> **WORK ORDER**: Retype only the stretch of lines that starts with the line containing "NEWS (153, 19)" and ends with the last line of the records, both included, exactly.

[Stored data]
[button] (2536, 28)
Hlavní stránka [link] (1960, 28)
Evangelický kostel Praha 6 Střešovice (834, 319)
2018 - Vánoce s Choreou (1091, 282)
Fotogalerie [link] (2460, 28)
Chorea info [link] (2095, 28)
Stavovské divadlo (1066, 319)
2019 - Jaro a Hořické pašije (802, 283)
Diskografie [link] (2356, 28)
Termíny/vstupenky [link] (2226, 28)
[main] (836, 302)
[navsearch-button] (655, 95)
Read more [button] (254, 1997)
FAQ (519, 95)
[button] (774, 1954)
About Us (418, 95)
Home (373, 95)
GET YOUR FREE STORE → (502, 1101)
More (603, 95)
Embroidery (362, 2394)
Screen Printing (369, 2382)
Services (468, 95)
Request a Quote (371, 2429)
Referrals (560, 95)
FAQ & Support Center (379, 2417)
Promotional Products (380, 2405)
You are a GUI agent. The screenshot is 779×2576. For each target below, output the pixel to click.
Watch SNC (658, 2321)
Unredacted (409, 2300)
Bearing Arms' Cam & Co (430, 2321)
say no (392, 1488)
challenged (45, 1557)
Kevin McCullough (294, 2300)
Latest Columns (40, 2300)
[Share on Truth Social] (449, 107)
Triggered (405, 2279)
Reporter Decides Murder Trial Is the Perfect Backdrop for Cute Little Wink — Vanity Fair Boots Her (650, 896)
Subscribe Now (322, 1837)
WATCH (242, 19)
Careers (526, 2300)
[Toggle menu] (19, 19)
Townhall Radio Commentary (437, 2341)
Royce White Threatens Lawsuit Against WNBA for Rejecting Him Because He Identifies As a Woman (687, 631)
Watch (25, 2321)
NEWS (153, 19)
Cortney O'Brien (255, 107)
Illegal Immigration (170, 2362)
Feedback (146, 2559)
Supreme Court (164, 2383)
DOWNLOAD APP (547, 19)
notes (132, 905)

> **ANSWER SPACE**:
NEWS (153, 19)
Cortney O'Brien (255, 107)
Illegal Immigration (170, 2362)
Feedback (146, 2559)
Supreme Court (164, 2383)
DOWNLOAD APP (547, 19)
notes (132, 905)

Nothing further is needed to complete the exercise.